* **Text**:
SDM - On the left are the squares 
that grow smaller.  
 This represents distributed 
reduction of data to information and knowledge.  The bar at the bottom represents 
data resources distributed over wide area networks, or data grids.
NCSU
Scientific Data Management Center
at NC State

About the Project(*)


[Main Menu]

Welcome to the NC State Scientific Data Management Center. A SciDAC Center of the Department of Energy

Managing scientific data has been identified as one of the most important emerging needs by the scientific community because of the sheer volume and increasing complexity of data being collected. Effectively generating, managing, and analyzing this information requires a comprehensive, end-to-end approach to data management that encompasses all of the stages from the initial data acquisition to the final analysis of the data. Based on the community input, we have identified three significant requirements. First, more efficient access to storage systems is needed. In particular, parallel file system improvements are needed to write and read large volumes of data without slowing a simulation, analysis, or visualization engine. Second, scientists require technologies to facilitate better understanding of their data, in particular the ability to effectively perform complex data analysis and searches over large data sets. Specialized feature discovery, parallel statistical analysis, and efficient indexing are needed before the data can be understood or visualized. Finally, generating the data, collecting and storing the results, data post-processing, and analysis of results is a tedious, fragmented process. Workflow tools for automation of this process in a robust, tractable, and recoverable fashion are required to enhance scientific exploration.

* **Direction a**: According to the page on the NC State Scientific Data Management Center, how many significant requirements were identified from community input?

* **Word and element location records**:
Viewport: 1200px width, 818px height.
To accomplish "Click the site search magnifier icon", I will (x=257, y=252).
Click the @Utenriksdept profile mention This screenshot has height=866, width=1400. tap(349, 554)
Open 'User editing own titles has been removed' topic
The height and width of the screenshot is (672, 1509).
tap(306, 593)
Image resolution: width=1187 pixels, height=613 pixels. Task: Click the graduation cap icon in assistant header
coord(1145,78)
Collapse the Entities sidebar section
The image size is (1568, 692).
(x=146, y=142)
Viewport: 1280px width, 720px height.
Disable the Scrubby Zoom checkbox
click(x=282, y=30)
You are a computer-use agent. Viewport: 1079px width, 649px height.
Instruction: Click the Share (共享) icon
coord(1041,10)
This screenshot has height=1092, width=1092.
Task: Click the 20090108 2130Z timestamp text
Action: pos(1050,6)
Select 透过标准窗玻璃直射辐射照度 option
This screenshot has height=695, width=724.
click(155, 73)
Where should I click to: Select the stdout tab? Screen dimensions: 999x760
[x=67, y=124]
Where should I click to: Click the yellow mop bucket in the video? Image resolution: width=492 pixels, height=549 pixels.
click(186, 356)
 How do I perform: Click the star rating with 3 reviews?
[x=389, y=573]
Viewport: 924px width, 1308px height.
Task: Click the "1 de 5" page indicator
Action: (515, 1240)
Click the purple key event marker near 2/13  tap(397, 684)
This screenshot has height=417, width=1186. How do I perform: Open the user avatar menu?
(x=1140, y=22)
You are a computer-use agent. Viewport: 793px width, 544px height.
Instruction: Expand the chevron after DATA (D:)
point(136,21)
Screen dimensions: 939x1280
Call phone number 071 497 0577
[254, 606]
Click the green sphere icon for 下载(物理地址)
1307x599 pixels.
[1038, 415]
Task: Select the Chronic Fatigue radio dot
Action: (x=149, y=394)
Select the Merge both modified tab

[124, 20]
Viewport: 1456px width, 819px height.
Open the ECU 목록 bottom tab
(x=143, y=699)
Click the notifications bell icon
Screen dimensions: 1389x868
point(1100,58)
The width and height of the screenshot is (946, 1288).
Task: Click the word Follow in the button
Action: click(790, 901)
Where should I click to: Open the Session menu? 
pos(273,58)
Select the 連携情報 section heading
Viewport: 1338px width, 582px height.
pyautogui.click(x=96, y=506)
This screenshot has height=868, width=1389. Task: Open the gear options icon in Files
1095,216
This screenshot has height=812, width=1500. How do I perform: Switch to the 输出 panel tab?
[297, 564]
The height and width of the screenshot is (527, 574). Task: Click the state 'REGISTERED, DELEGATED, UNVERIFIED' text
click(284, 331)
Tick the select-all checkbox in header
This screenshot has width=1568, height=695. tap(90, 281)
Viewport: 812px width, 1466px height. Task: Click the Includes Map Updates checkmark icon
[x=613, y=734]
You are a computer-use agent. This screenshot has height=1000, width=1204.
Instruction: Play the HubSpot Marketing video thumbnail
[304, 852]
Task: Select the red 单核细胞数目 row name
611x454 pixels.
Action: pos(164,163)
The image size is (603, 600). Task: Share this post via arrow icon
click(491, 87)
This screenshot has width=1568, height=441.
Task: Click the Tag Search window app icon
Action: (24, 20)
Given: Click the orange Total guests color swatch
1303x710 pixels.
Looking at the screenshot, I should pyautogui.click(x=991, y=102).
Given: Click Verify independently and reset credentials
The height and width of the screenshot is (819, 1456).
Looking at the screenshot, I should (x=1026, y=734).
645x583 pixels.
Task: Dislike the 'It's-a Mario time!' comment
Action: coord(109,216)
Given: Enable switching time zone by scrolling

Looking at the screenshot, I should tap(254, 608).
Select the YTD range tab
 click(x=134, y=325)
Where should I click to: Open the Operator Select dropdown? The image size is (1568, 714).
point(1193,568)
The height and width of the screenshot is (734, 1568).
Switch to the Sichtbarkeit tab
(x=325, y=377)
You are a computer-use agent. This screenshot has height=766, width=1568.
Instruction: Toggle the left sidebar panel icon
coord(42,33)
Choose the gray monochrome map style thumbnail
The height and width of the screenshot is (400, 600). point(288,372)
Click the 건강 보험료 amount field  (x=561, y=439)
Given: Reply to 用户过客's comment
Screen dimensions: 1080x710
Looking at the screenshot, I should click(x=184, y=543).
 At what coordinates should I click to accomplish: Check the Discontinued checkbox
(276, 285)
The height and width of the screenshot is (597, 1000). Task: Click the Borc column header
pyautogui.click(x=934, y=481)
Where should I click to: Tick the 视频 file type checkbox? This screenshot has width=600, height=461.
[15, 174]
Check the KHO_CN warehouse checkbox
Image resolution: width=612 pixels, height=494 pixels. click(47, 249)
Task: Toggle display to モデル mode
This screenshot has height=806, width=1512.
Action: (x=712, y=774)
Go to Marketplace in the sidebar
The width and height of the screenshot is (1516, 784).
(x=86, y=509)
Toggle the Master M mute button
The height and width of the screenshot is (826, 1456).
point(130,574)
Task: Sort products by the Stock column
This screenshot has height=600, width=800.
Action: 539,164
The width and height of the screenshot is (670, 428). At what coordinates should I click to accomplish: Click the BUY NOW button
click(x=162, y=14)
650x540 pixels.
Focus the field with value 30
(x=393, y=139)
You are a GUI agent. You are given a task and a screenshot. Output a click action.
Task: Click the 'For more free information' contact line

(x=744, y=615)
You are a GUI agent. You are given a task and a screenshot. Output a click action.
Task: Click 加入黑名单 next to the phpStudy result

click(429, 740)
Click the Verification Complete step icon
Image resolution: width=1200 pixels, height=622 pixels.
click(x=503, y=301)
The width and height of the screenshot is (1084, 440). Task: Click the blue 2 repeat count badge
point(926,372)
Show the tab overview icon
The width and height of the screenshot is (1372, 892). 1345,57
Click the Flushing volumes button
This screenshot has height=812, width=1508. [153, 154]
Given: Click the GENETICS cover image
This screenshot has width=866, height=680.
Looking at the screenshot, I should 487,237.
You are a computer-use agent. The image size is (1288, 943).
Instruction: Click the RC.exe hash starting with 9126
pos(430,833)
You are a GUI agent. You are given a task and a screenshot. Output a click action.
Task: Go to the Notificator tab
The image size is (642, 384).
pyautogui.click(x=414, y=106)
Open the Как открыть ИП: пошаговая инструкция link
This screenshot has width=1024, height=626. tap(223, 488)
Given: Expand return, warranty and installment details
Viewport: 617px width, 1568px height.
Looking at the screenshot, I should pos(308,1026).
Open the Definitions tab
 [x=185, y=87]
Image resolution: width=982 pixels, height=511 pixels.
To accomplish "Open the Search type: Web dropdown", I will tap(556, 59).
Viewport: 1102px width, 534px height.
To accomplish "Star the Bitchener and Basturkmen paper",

* **Direction b**: In the listing, substitute "check box" for "checkbox" within the part that opens with the line containing "has height=766, width=1568." and closes with the line containing "click(x=503, y=301)". Reproduce only those lines, with everything else unchanged.

* **Right answer a**: Three.

* **Right answer b**:
You are a computer-use agent. This screenshot has height=766, width=1568.
Instruction: Toggle the left sidebar panel icon
coord(42,33)
Choose the gray monochrome map style thumbnail
The height and width of the screenshot is (400, 600). point(288,372)
Click the 건강 보험료 amount field  (x=561, y=439)
Given: Reply to 用户过客's comment
Screen dimensions: 1080x710
Looking at the screenshot, I should click(x=184, y=543).
 At what coordinates should I click to accomplish: Check the Discontinued check box
(276, 285)
The height and width of the screenshot is (597, 1000). Task: Click the Borc column header
pyautogui.click(x=934, y=481)
Where should I click to: Tick the 视频 file type check box? This screenshot has width=600, height=461.
[15, 174]
Check the KHO_CN warehouse check box
Image resolution: width=612 pixels, height=494 pixels. click(47, 249)
Task: Toggle display to モデル mode
This screenshot has height=806, width=1512.
Action: (x=712, y=774)
Go to Marketplace in the sidebar
The width and height of the screenshot is (1516, 784).
(x=86, y=509)
Toggle the Master M mute button
The height and width of the screenshot is (826, 1456).
point(130,574)
Task: Sort products by the Stock column
This screenshot has height=600, width=800.
Action: 539,164
The width and height of the screenshot is (670, 428). At what coordinates should I click to accomplish: Click the BUY NOW button
click(x=162, y=14)
650x540 pixels.
Focus the field with value 30
(x=393, y=139)
You are a GUI agent. You are given a task and a screenshot. Output a click action.
Task: Click the 'For more free information' contact line

(x=744, y=615)
You are a GUI agent. You are given a task and a screenshot. Output a click action.
Task: Click 加入黑名单 next to the phpStudy result

click(429, 740)
Click the Verification Complete step icon
Image resolution: width=1200 pixels, height=622 pixels.
click(x=503, y=301)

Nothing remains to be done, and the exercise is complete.